### SOURCE EXTRACT ###
There is actually a lot more to Fight Club than what I can really explore in such a short time, though I know that I am not the only one who writes incredibly long reviews exploring every aspect of a novel. However, since I have set up my blog I feel that I don't need to do that any more as I can do that elsewhere. However I still can’t resist exploring the themes expounded in the novel - in Flight Club the main idea is how we have become slaves to the machine and the novel seeks to open our eyes to the reality of this machine so that we might break away from it. However, in reality we won't, and Palahnuik realises this – we are sheep – pretty much all of the characters in the book are sheep. Sure, they are enslaved in their day to day existence, but Tyler Durden doesn't free them from that existence, he only becomes what is in effect another messiah for them to follow. Capitalism has let them down and he offers them another way out, and they follow him like sheep.
### INPUT DATA ###
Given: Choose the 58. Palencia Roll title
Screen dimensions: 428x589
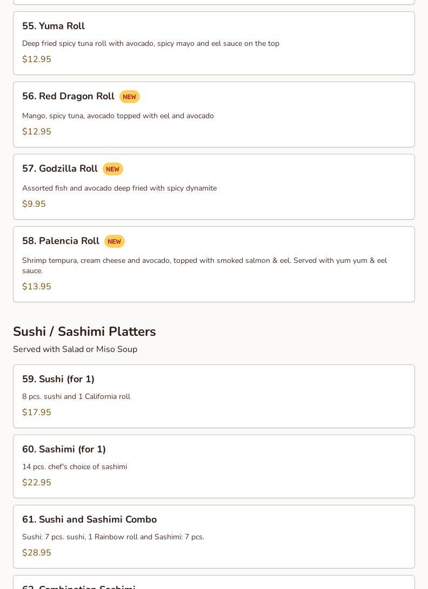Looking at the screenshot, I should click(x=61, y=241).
###
### INPUT DATA ###
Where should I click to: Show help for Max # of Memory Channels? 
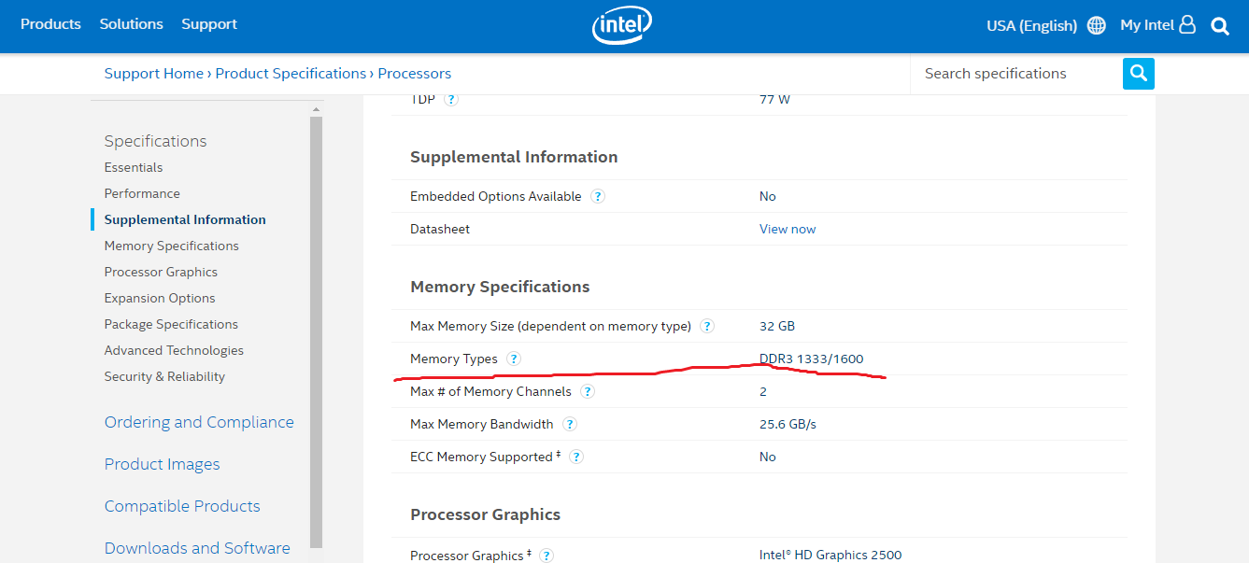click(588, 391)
###
### INPUT DATA ###
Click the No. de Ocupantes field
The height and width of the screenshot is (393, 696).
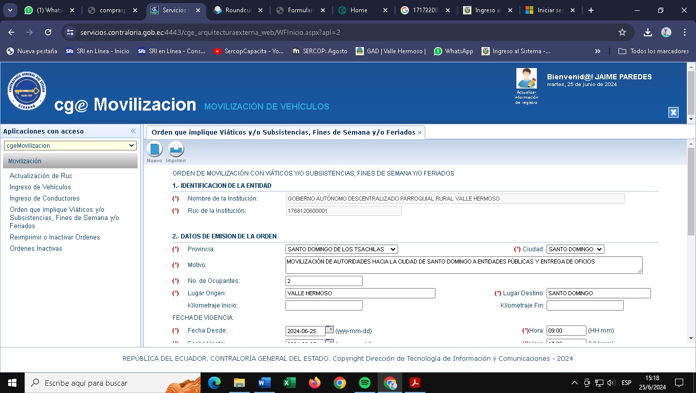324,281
###
§ REQUIRED ACTIONS
1) Do these statements agree with the Fight Club review? Answer yes or no to each, quoting the deciding words from the review.
(a) The writer feels that setting up a blog removed the need to write very long reviews here.
(b) Tyler Durden frees the characters from their day-to-day existence.
(c) Capitalism has let the characters down.
2) Write a continuation of the Fight Club review, starting after its last sentence.
The rows play no part in any of this.

§ TASK-BY-TASK OUTPUTS
1)
(a) Yes: "since I have set up my blog I feel that I don't need to do that any more as I can do that elsewhere"
(b) No: "Tyler Durden doesn't free them from that existence, he only becomes what is in effect another messiah for them to follow"
(c) Yes: "Capitalism has let them down"

2)
I guess that is the reason why the book didn't actually end the same way the film did and that is because in the end one of the things that the book is criticising is organised religion. The book (and the film) begins with the narrator and Marla cruising the support groups, which are in effect mini-religions, and finishing by creating a new religion through the fight clubs. What the book is suggesting is two things – even though they are sheep, the sheep in fact are incredibly powerful and can reach a point where the sheep actually take control of the religion – in a way the religion takes a life of its own and is moulded and developed by the sheep. The other thing – don't talk about fight club – is genius. If you keep something secret then people actually want to know it. In fact the interest lies in the mystery not in the answer – by not talking about Fight Club makes people so much more interested in Flight Club, to the point that it grows so big and powerful that it takes on a life of its own. In the end the Narrator, even though he is Tyler Durden, has lost control over it – Fight Club has become a monster with its own will, conscience, and identity. In considering this, it is interesting to note that Jesus Christ did refer to his followers as sheep – did he have an insight into human nature?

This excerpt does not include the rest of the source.